1. Overview
N(DATA) exposes its entire product archive as a single, publicly accessible JSON file. There is no authentication, no API key, and no rate limit. You fetch the file, you get all the data.
The data lives at a static path on the same domain. This design keeps things simple and fast for everyone. The file is updated whenever new items are added to the archive.
2. Data Endpoint
One endpoint. Returns the full product array as JSON.

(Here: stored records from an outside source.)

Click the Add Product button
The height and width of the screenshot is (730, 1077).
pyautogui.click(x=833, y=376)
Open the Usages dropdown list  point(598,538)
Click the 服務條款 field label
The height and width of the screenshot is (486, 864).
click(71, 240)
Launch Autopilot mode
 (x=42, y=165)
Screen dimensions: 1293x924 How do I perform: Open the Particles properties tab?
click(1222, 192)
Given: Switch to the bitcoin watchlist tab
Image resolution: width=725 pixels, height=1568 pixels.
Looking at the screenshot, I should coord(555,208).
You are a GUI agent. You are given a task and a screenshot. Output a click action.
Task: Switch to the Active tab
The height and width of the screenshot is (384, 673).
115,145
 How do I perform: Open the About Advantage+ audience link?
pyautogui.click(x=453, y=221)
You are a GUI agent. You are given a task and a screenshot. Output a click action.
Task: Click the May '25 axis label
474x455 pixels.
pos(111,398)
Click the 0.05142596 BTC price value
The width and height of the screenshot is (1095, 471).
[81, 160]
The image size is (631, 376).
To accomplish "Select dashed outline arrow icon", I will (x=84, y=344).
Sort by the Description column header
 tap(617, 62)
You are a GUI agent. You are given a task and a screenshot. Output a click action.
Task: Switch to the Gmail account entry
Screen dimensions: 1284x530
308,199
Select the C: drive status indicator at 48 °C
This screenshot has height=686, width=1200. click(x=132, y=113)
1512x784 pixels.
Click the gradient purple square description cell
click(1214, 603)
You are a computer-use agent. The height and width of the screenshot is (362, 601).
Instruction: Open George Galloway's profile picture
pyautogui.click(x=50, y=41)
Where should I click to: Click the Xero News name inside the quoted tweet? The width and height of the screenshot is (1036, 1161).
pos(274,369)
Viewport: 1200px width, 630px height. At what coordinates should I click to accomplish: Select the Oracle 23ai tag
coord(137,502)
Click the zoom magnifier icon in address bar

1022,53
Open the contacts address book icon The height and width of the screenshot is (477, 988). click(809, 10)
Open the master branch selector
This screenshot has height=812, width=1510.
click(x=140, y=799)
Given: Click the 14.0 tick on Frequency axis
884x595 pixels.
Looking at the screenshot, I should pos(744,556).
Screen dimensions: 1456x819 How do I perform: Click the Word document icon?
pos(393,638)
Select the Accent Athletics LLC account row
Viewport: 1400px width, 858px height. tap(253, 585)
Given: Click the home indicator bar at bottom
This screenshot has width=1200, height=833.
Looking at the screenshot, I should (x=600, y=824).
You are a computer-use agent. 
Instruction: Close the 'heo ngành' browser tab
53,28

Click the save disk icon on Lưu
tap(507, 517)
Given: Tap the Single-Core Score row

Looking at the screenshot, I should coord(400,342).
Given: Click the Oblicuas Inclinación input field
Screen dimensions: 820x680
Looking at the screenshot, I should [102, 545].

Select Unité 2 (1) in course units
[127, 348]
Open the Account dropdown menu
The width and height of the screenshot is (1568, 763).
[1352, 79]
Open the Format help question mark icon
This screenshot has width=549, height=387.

Response is an array of product objects. HTTP 200 on success.
RESPONSE HEADERS
Access-Control-Allow-Origin: *
UPDATES ENDPOINT
Changelog and update records for the archive.
3. Data Schema
Each item in the array follows this structure:
| Field | Type | Description |
|---|---|---|
id |
string | Unique identifier. Format: prefix-NNNNNN (e.g. phn-000001). Auto-assigned if not present in source data. |
name |
string | Full product name. |
brand |
string | Manufacturer or brand name. |
category |
string | Product category slug. See Categories section. |
price |
number | Base price in USD at time of indexing. |
description |
string | Short product description. |
images |
array | Array of image URLs. May be empty. |
specs |
object | Key-value map of technical specifications. Keys use snake_case. Values are strings. |
diy_resources |
array | Optional. Array of repair/guide objects with title, url, description, icon, and type fields. |
date_added |
string | Optional. ISO date string (YYYY-MM-DD) when item was indexed. |
EXAMPLE OBJECT
"id": "phn-000001",
"name": "Phone (2a)",
"brand": "Nothing",
"category": "smartphones",
"price": 349,
"description": "A uniquely designed smartphone...",
"images": ["https://..."],
"specs": {
"processor": "MediaTek Dimensity 7200 Pro",
"ram": "12GB",
"display": "6.7-inch AMOLED 120Hz"
},
"diy_resources": [
{
"title": "Teardown Guide",
"url": "https://...",
"icon": "wrench",
"description": "Step-by-step teardown.",
"type": "REPAIR GUIDE"
}
]
}
4. Categories
Valid values for the category field:
| Slug | Label |
|---|---|
smartphones | Smartphones and mobile phones |
laptops | Laptops and portable computers |
tablets | Tablets and e-readers |
wearables | Smartwatches, earbuds, and audio gear |
components | CPUs, GPUs, RAM, storage |
cameras | Digital cameras and lenses |
gaming | Consoles, handhelds, and peripherals |
monitors | Displays and projectors |
networking | Routers, switches, and access points |
5. Code Examples
JAVASCRIPT (FETCH)
const res = await fetch('/api/data/data.json');
const items = await res.json();
// Filter by category
const phones = items.filter(i => i.category === 'smartphones');
// Get by ID
const item = items.find(i => i.id === 'phn-000001');
PYTHON (REQUESTS)
res = requests.get('https://your-domain.com/api/data/data.json')
items = res.json()
# Filter by brand
samsung = [i for i in items if i['brand'] == 'Samsung']
# Sort by price
by_price = sorted(items, key=lambda x: x['price'])
CURL
# Pretty print with jq
curl https://your-domain.com/api/data/data.json | jq '.[0]'
6. Client-Side Filtering
Since the API returns all data in one request, filtering and searching happen on the client side. Below are common patterns:
function search(items, query) {
const q = query.toLowerCase();
return items.filter(item => {
const fields = [item.name, item.brand, item.description];
const specVals = Object.values(item.specs || {});
return [...fields, ...specVals].some(v =>
String(v).toLowerCase().includes(q)
);
});
}
// Sort by price ascending
items.sort((a, b) => a.price - b.price);
7. Changelog
Added bookmarks, compare (up to 4 items), sort by price/date, halftone card image shaders, auto image scroll on hover, keyboard shortcut (/), multi-language support (EN/AR/JP/DE), auto ID assignment, new categories (gaming, monitors, networking), EUR and GBP currencies, full docs and API pages.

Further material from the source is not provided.